And this government because of panic, because of not knowing what to do, evacuated the north, which never happened before. And we had attacks, we had infiltrations, we had people killed, but we never had this anti-moral decision to evacuate an area, a whole area and to keep the people everywhere but not in their homes. And the result was that the Hezbollah feels entitled to bomb and destroy settlements that was settled more than a hundred years ago at the beginning and before the beginning of the 20th century. This is unbelievable. This is something that never happened before and we are facing many dangers and we don’t have the kind of government that we should have in such a time, a unity government that the best people rule the country and at least the best people outside the government to help them. Right now we don’t do that.
Sruli Fruchter:
This isn’t one of our questions, but I see that as you’re talking, it’s a very emotional point for you. I’m curious as an Israeli Jew and as an Israeli historian, what it’s been like for you in a personal sense with knowing that Israel has people in the north who are evacuated and that Israel’s in its current state.
Anita Shapira:
I was amazed. I was really amazed. The Syrians attacked and bombed the settlements in the north and in the Jordan Valley and children studied in underground shelters. So okay, this was part of our life, but this government projected panic, projected fear, did not project stand fast. And this is something that we never had before.
Sruli Fruchter:
Now that Israel already exists, what’s the purpose of Zionism?
Anita Shapira:
First of all, as you can see, the existence of Israel is not secure yet. And Zionism is the connection between the State of Israel and the Jewish People worldwide. Zionism today is the national movement of the Jewish People in Israel and outside Israel. It’s not exactly the same as Israeli citizens because there are among Israeli citizens, those who are not Zionists, and there are Jews outside Israel that are not Zionists. Zionism is an ideology that is still in force. First of all, it is the claim that the Jews return to history and that they are acting in the real world and are not expecting a messiah that would come and save them. And this is still intact and it’s still not universal, the right of the Jews to have a state of their own and the fact that they returned to rational history.
Sruli Fruchter:
Is opposing Zionism inherently antisemitic?
Anita Shapira:
No, you can oppose Zionism while being pro-Jewish, or at least not anti-Jewish.
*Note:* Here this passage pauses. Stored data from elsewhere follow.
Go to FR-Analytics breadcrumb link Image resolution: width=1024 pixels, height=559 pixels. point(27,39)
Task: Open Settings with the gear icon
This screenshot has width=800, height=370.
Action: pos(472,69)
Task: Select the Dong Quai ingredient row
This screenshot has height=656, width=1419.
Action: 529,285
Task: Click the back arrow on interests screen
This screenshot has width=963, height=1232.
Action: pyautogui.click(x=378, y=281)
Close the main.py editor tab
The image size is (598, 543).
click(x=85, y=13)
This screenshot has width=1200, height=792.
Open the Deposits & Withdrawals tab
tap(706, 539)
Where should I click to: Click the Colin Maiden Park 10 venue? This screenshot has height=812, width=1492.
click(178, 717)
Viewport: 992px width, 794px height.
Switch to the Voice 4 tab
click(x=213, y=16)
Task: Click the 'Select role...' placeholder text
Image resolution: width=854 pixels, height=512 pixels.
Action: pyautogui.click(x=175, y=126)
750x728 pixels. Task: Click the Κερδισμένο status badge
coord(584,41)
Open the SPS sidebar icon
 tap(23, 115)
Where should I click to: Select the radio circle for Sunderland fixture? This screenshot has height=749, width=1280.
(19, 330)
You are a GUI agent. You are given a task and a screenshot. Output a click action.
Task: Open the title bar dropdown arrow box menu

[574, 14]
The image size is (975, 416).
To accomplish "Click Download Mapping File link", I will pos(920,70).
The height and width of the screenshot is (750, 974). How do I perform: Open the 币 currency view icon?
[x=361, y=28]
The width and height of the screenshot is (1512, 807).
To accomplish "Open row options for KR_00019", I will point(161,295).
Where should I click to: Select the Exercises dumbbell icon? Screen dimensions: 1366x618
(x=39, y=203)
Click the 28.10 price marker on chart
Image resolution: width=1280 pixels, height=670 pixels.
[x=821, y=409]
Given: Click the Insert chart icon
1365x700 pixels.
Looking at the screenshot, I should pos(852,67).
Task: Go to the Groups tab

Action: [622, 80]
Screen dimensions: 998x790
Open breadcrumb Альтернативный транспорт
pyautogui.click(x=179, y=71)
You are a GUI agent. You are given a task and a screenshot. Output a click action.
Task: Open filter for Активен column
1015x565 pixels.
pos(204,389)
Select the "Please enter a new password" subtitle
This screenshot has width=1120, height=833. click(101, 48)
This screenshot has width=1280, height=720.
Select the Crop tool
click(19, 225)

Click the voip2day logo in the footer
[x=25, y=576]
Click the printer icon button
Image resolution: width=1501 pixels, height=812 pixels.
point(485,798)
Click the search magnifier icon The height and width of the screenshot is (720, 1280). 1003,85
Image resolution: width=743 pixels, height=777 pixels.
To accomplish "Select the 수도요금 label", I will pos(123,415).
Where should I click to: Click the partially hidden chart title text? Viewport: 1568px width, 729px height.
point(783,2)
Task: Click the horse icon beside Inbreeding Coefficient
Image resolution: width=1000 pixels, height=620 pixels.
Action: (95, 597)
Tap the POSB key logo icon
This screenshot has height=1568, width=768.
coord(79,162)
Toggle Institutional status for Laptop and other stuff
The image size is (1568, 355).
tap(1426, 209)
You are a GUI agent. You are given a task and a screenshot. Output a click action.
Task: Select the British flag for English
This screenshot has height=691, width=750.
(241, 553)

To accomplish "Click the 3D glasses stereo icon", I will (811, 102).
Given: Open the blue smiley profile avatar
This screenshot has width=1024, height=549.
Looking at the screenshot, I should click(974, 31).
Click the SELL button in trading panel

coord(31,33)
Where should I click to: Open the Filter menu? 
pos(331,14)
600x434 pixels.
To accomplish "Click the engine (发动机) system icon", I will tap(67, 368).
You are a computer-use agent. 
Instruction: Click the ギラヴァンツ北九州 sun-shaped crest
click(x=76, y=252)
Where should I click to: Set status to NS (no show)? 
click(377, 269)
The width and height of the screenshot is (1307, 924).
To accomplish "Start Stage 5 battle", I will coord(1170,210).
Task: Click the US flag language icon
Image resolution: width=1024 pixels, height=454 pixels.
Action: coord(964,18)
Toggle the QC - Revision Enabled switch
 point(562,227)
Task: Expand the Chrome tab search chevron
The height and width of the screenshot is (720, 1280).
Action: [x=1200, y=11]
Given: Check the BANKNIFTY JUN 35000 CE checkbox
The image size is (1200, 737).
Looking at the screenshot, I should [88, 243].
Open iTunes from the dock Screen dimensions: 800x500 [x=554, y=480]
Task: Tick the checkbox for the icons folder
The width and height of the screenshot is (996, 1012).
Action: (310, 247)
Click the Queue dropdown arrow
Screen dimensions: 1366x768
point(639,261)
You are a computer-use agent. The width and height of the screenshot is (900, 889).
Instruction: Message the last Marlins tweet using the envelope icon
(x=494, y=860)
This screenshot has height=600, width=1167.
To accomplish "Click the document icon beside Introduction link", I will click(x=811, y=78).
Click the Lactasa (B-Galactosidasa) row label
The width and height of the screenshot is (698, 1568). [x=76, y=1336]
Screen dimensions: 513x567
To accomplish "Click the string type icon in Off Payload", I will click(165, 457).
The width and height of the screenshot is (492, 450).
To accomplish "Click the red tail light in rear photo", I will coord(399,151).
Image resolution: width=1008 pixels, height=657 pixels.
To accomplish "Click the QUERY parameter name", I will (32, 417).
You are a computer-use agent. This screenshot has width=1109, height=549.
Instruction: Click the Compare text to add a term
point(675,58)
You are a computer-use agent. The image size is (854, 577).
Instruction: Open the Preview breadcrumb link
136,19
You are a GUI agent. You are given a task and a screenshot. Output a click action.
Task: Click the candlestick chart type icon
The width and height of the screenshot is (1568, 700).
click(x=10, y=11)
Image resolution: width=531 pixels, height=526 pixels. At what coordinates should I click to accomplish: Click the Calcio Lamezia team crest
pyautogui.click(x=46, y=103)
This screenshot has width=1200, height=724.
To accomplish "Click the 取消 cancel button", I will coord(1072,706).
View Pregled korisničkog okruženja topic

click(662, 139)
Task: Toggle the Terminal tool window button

But right now what we see in Europe, what we see in the United States is a conversion of both anti-Zionism and antisemitism. People don’t differentiate between Jews that are not Zionists and Jews who are Zionists. They don’t want Jews. That’s it. And as a result of that, this conversion between Zionism and Judaism became more and more strong. For instance, in France, many Jews are not Zionists and they are attacked on the pretense that they are Zionists, but they are attacked because they’re Jewish.
Sruli Fruchter:
Is the IDF the world’s most moral army?
Anita Shapira:
An army is never moral. There is a contradiction in terms between army that intends to kill the other side and morality. You can say that the Israeli army is attempting to be as moral as it can be, but these days I think less than it was in the past. Even though I think there is idealization of the past, I think an army cannot be moral. An army is a war machine. And a war machine, even with the best intentions raises the basic instincts of humanity and they’re not very moral.
Sruli Fruchter:
If you were going to make the case for Israel, where would you begin?
Anita Shapira:
I would begin with the right of the Jews, like any other people to have a state of their own. And this is what I always claim, the Jews are the only people in the world that while they have a national movement, definitely a strong one, people are denying their right to statehood. And I think that in this matter, anti-Zionism and antisemitism converge because what does it mean that the Jews are not entitled to a state? It means that you are relating to the Jews in a different way than you relate to many other people that had no history, had no religion of their own, had no culture of their own, and they have a state. So Jews are entitled like any other people to a state of their own. And those who deny this right are antisemites.
Sruli Fruchter:
Can questioning the actions of Israel’s governments and army even in the context of the current war, be a valid form of love and patriotism?
Anita Shapira:
I don’t like the mixing of our evaluation of the army and our evaluation of the government. The government is a political machine that has interest that not necessarily coincide with Israel’s interests. While the army, as far as I understand its acting, is definitely patriotic and directed by people that the good of the country is in front of them.
Sruli Fruchter:
What do you think is the most legitimate criticism leveled against Israel today?
Anita Shapira:
I have a problem with criticism against Israel these days because the whole war in Gaza is the result of us being attacked brutally by the Hamas. So when you are attacked and you have to respond, you cannot act according to a moral quid pro quo. Yes, we killed more than they killed, but I don’t see how we could manage the war without at least trying to obliterate the Hamas. We want the people who were living in the what we call Otef Aza.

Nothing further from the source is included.